1,500-Calorie Meal Plan Day 4
Breakfast: 392 calories
Coconut Chai-Spice Oatmeal
- 6 oz. nonfat plain yogurt with ½ cup sliced strawberries and 1 tsp. chopped walnuts.
Snack: 108 calories
Veggie juice and cheese stick
Lunch: 404 calories
Spicy Black Bean Burger
- Whisk 1 tbsp. light mayonnaise with a dash of hot sauce. Spread on 1 whole-wheat hamburger bun. Cook 1 black bean burger in a nonstick pan. Top bun with burger, ¼ sliced avocado, 2 tomato slices, lettuce and 1 kiwi.
Snack: 104 calories
Strawberry ice cream sandwich
Dinner: 501 calories
Roasted Pepper and Cheese Stuffed Chicken
- Preheat oven to 425 degrees.
- Combine ½ cup chopped jarred roasted red peppers (rinsed) and ¼ cup shredded provolone cheese in a small bowl. Cut a horizontal slit along the thin, long edge of two 8 oz. boneless, skinless chicken beasts nearly through to the opposite side. Season with ½ tsp. each dried oregano, salt, and pepper. Stuff each chicken breast with half of the cheese mixture and press the edges together to seal.

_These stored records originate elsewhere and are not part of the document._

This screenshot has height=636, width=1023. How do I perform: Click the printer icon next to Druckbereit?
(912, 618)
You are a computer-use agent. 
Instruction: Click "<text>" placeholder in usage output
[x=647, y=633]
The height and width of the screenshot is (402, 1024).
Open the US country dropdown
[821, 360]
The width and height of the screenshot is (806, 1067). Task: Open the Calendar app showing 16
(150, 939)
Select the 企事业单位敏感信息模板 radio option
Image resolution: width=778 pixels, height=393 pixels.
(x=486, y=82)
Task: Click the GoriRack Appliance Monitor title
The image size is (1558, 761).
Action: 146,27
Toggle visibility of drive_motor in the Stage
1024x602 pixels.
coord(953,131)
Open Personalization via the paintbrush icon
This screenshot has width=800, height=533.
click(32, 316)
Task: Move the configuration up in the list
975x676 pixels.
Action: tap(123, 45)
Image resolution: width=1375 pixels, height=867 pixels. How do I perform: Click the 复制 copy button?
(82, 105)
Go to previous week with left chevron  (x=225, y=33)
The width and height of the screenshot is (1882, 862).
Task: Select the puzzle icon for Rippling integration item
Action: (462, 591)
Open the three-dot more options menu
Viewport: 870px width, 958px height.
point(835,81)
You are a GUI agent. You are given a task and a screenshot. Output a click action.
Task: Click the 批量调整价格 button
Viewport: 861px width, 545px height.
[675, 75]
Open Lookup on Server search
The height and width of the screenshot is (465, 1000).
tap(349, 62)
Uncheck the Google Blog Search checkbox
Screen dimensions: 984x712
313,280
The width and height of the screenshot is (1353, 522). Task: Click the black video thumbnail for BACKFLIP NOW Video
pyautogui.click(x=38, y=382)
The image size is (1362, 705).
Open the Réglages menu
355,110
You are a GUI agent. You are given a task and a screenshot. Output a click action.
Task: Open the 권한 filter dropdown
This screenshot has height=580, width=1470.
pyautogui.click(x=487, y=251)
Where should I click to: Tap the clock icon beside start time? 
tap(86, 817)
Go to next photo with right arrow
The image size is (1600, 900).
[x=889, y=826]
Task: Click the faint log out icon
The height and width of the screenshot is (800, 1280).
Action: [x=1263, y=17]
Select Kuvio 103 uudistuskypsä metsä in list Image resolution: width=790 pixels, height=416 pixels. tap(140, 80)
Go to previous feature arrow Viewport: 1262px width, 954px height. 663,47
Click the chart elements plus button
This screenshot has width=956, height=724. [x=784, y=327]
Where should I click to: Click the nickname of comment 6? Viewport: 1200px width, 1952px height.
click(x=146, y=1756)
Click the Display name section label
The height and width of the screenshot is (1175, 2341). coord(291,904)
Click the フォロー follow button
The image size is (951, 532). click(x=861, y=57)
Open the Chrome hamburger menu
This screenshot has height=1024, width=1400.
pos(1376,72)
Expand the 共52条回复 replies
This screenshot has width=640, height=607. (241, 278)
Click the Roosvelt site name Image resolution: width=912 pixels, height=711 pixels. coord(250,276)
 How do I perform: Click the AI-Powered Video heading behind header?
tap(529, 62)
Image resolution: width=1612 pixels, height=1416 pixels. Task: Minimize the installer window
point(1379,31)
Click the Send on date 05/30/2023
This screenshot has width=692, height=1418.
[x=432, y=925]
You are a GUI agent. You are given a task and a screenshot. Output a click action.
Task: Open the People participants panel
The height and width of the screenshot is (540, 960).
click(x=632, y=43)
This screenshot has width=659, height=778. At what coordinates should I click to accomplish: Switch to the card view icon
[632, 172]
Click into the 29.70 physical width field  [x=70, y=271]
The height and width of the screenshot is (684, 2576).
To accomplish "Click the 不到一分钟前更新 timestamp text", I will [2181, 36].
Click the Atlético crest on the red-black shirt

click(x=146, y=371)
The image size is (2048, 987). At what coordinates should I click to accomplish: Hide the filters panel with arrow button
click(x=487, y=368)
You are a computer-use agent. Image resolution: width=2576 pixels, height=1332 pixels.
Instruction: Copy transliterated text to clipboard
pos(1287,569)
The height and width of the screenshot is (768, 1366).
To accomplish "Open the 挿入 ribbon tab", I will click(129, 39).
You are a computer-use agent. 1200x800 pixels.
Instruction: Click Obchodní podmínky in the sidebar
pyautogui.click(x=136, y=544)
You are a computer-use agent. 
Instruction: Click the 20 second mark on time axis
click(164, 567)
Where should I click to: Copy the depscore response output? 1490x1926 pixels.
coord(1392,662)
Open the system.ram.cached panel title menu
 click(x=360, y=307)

Place the chicken in an 8-inch square baking dish coated with cooking spray and drizzle with 1 tbsp. extra virgin olive oil.
- Bake the chicken 20 to 25 minutes.
- Meanwhile, toss 2 cups cooked whole-wheat orzo with ¼ cup chopped olives, 1 tbsp. olive oil and ¼ tsp. pepper.
- Steam 5 cups broccoli florets until just tender, 4 to 5 minutes; toss with 2 tbsp. butter.
- Serve the chicken, ozro, broccoli with lemon wedges, if desired.